Task prompt ▸ Copy out the part of the news item about Hale's speech that begins with the words "This gathering is" and stops after "in the community.", replacing "Indian Country" with "tribal communities" wherever it appears.

Selection ▸

-=-=-=-=-

Monday, April 08, 2013

Hale speaks to Native American leaders about youth drug abuse

Hale speaks to Native American leaders about youth drug abuse
PALA, Calif. Arizona Rep. Albert Hale, D-St. Michaels (District 7), shared stunning statistics on youth drug use with a crowd of Native American leaders and community members at the annual Native American Youth Forum on April 5 at the Pala Casino and Resort in Pala, California. 

This gathering is the first of its kind asking Native American leaders to focus on drug abuse in Indian Country. Leading the group with his call to action, Hale announced that native youth have the highest percentage of illicit drug abuse, which leads to other crimes and dysfunction in the community.

“I am deeply concerned about all the youth incarcerated in the federal system, 79 percent are Native American. This is unacceptable. We must act and do something to stop this now,” Hale said.   

“Our children deserve more.  They are not a promise in a campaign; they are our priority. We must include them in the conversation and show them that we love them and hold ourselves accountable for their future,” Hale said.

-=-=-=-=-

Data block ▸
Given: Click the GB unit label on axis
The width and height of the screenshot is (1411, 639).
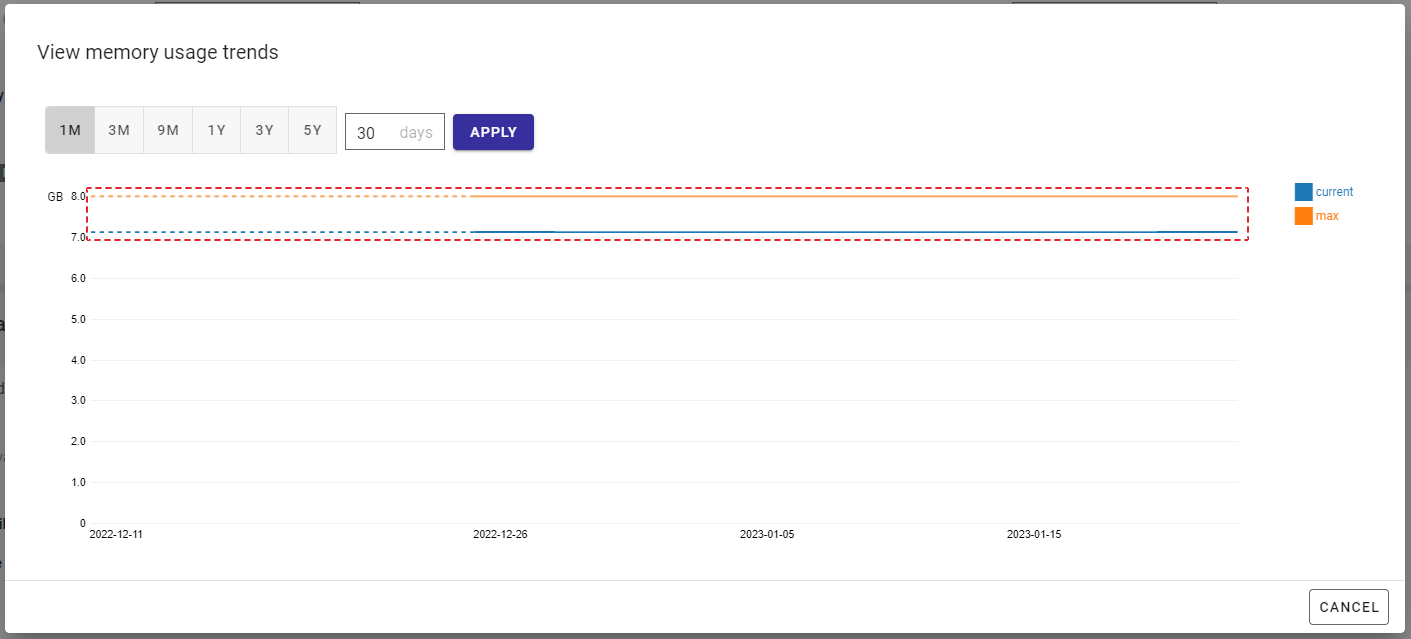Looking at the screenshot, I should click(x=55, y=197).
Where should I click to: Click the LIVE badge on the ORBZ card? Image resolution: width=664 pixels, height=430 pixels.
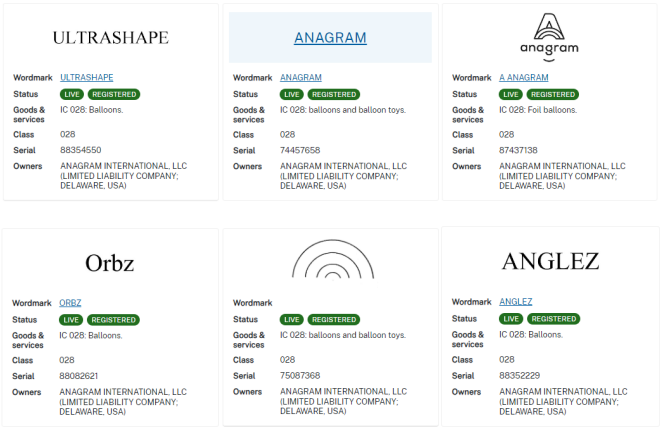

-=-=-=-=-

Response to this task ▸
This gathering is the first of its kind asking Native American leaders to focus on drug abuse in tribal communities. Leading the group with his call to action, Hale announced that native youth have the highest percentage of illicit drug abuse, which leads to other crimes and dysfunction in the community.